Name Type Description Default
seed int

Global seed value used to initialize all supported RNG sources.

required

Raises:

Type Description
TypeError

If seed is not an integer.

Notes
  • Calling this function multiple times with the same seed is idempotent with respect to subsequent random number generation.
  • This function should typically be called once at the start of a script, test, or experiment to ensure reproducibility.
  • This function does not control Python hash randomization (PYTHONHASHSEED), which must be set before process startup if required by the user.

get_seed

Return the last seed set via :func:seed.

Returns:

Type Description
int or None

The most recent seed value passed to :func:seed, or None if no seed has been set during the current process lifetime.


Preprocessing

numpy_to_tensor

Convert a NumPy array into a KeyDNN Tensor.

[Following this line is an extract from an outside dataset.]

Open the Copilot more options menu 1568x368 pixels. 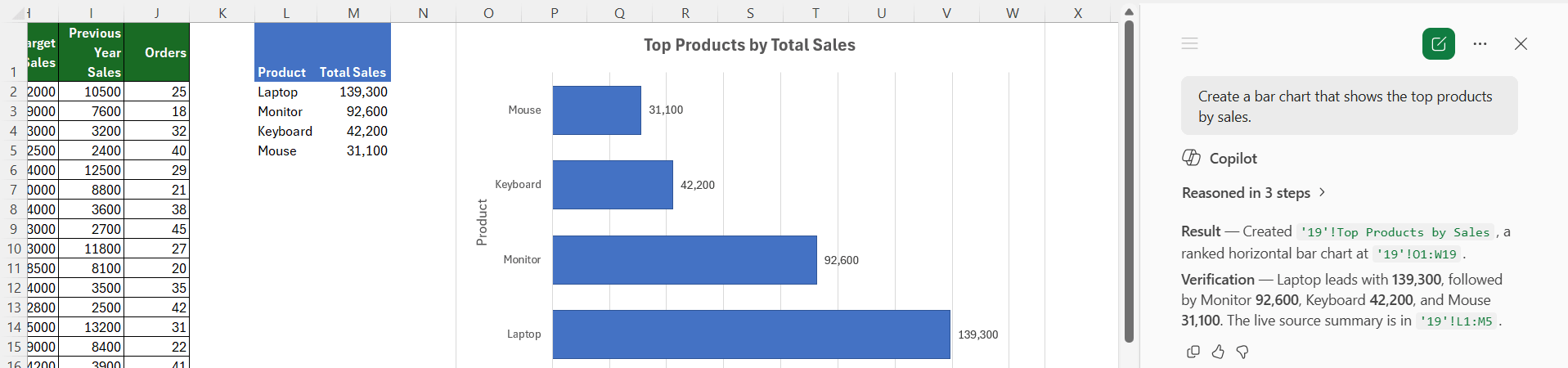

This function creates a new Tensor instance with the same shape as the given NumPy array, copies the data into the tensor's internal storage, and optionally enables gradient tracking.

Parameters:

Name Type Description Default
arr ndarray

Input NumPy array. The data is converted to float32 internally before being copied into the tensor.

required
device Device

Target device on which to allocate the tensor. If None, the framework default device is used.

None
requires_grad bool

Whether the resulting tensor should participate in autograd and accumulate gradients during backpropagation.

False

Returns:

Type Description
Tensor

A newly allocated tensor containing a copy of the input data.

Notes
  • The returned tensor does not share memory with the input NumPy array; the data is copied explicitly.
  • This function uses only public Tensor APIs and is safe to use in user-facing code, tests, and examples.
  • Gradient buffers are allocated lazily according to the tensor's requires_grad setting and the autograd engine behavior.

one_hot

Convert integer class labels to a one-hot encoded NumPy array.

This function takes a 1D array of integer labels and returns a 2D one-hot encoded matrix with float32 dtype.

Parameters:

Name Type Description Default
labels ndarray

Array of integer class labels. The input is flattened internally, so both shape (N,) and (N, 1) are supported.

required
num_classes int

Total number of classes. Each label value must satisfy 0 <= label < num_classes.

required

Returns:

Type Description
ndarray

One-hot encoded array of shape (N, num_classes) with dtype float32, where N is the number of labels.

Notes
  • No bounds checking is performed beyond NumPy indexing semantics; invalid label values will raise an IndexError.
  • This function is intended for dataset preprocessing and loss computation (e.g., classification targets).

Notes

  • For fully reproducible experiments, call set_deterministic() and seed() before creating models, tensors, or datasets.
  • numpy_to_tensor() is useful for bridging external NumPy-based pipelines with KeyDNN’s tensor system.
  • one_hot() is commonly used with classification losses such as categorical cross-entropy.